Sus apariciones más conocidas y recordadas, aunque ni mucho menos las únicas, tienen lugar junto a los hermanos Marx, especialmente en la desternillante Una noche en la ópera (A night in the Opera, Sam Wood, 1935), pero también en Un día en las carreras (A day at the races, Sam Wood, 1937) y Una noche en Casablanca (A night in Casablanca, Archie Mayo, 1946), o bajo la dirección de Ernst Lubitsch, como en Ninotchka (1939), Lo que piensan las mujeres (The urcentaily feeling, 1941), Ser o no ser (To be or not to be, 1942) o La zarina (A royal scandal, 1945), finalizada por Otto Preminger.

El gran Billy Wilder recogió el testigo de Ernst Lubitsch en el trono de la alta comedia, y también contó con la participación de Ruman en títulos como El vals del emperador (The emperor waltz, 1948), Traidor en el infierno (Stalag 17, 1953) y En bandeja de plata (The fortune cookie, 1966).

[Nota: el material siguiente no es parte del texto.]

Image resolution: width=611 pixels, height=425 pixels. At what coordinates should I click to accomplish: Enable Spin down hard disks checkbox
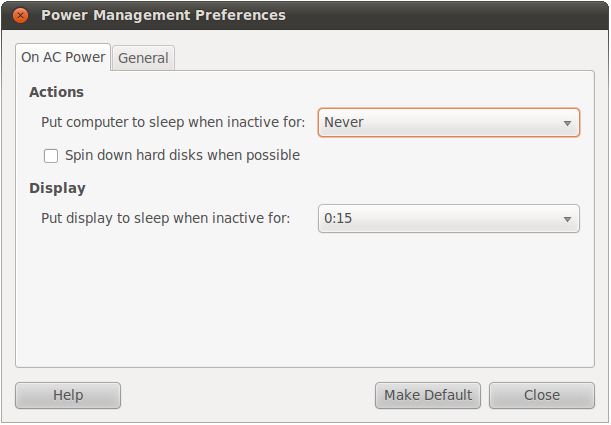[x=51, y=156]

Otras películas importantes de su filmografía son la comedia La reina de Nueva York (Nothing sacred, William A. Wellman, 1937), junto a Carole Lombard y Fredric March, Sólo los ángeles tienen alas (Only angels have wings, Howard Hawks, 1939), Mi marido está loco (Love crazy, Jack Conway, 1941) o El gran Houdini (Houdini, George Marshall, 1953), con Tony Curtis y Janet Leigh.

Sig Ruman murió el día de los enamorados de 1967, a los 82 años.